+++ Section du document
Les différents régiments recherchent, dans la matinée, leurs liaisons. Pendant toute la journée, le 73e et le 78e régiments sont soumis à de violents tirs d'artillerie; ils demeurent inactifs sous ces feux énervants, tout en subissant de lourdes pertes. Vers 7 h. 10, à raison d'une nouvelle instruction de l'armée, les attaques ont été suspendues sur ce front. Seul, le groupement Grégory prononce une action énergique, bouscule les défenseurs du bois de la Branle et s'efforce d'atteindre la ferme et le château de Chapton. Il n'y parvient pas. Cependant, en même temps que lui, la XXe division prononce un sérieux effort à sa gauche.

La XXe division, d'après un ordre daté de Congy le 6 à 23 heures, doit appuyer sur sa droite. La 39e brigade, marchant de nuit pour se rendre par Villevenard et Moulin-Thoury sur Saint-Prix, doit s'installer à la lisière sud du bois de Botrait et sur la croupe du Haut-Chêne jusque vers Oyes, la position étant organisée pour 6 heures. Le reste de la division doit être prêt à suivre le mouvement. Pourtant, une compagnie du 77e est laissée à Joches, avec une compagnie de pionniers, pour surveiller les passages des tourbières, tandis qu'un escadron du 17e régiment de hussaards est porté vers Courjeonnet.
++++++
+++ Segment de données
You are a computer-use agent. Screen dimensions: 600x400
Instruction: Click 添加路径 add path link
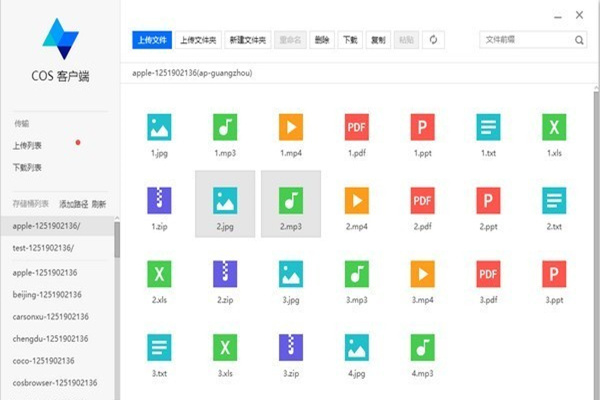tap(74, 204)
++++++
Problème posé A: Dans le récit des opérations militaires, quel groupement bouscule les défenseurs du bois de la Branle ?
Problème posé B: Reprenez, s'il vous plaît, le récit des opérations militaires à la suite de sa dernière phrase.

Résultat attendu A: Le groupement Grégory.

Résultat attendu B:
Vers 6 heures, la division reçoit l'ordre d'attaquer; mais, avant qu'elle ait pu parti r, parvient, vers 7 h. 10, une nouvelle instruction de l'armée arrêtant toute progression. Le général von Emmich, qui regrette de devoir prendre une attitude passive, prescrit alors à la 19e division de se maintenir à La Villeneuve et à la 20e division de ne pas dépasser Mondement avec son aile gauche (75). La progression est dure et ce n'est pas seulement par ordre que la division s'arrête. La résistance française est opiniâtre, particulièrement devant Soizy et devant Mondement. Au cours des alternatives d'avance et de recul, Soizy a changé plusieurs fois de maître dans la journée.

Vers 20 heures parvient l'ordre inintelligible de l'armée (« unverstandlichen ») de se replier derrière le Petit-Morin. Ainsi, les combats, sans grands résultats mais opiniâtres, livrés par le corps d'armée pendant la journée, sont vains. Le général von Emmich réclame, par l'intermédiaire de son chef d'état-major; il n'obtient pas gain de cause; il est obligé d' abandonner ses succès et d'ordonner le mouvement vers la rive nord du Petit-Morin (76), la XIXe division se repliant sur Le Thoult---Saint-Prix, la XXe division sur la ligne des hauteurs Villevenard et Courjeonnet.

Il est facile de dire que la poussée allemande sur le plateau, le long de la route de Sézanne, avait « des conséquences imprévisibles » (77). La percée n'était pas réalisée et l'avance était minime; elle ne pouvait compenser la situation critique dans laquelle se trouvait l'aile droite de l'armée von Bülow. La résistance de la 42e division maintenait, contre toute épreuve, la liaison entre la 5e et la 9e armées.

* * *

LE 9e CORPS D'ARMÉE.

La mission du 9e corps pour la journée du 7 était, au moins pour commencer, nettement défensive. Il ne pouvait en être autrement, aussi longtemps qu'on n'aurait pas de débouchés à l'est ou à l'ouest des marais.

L'ordre donné par le général Dubois à Connantre, le 7 septembre, est bien conforme à cette mission :

I.---La manoeuvre des armées alliées est en bonne voie.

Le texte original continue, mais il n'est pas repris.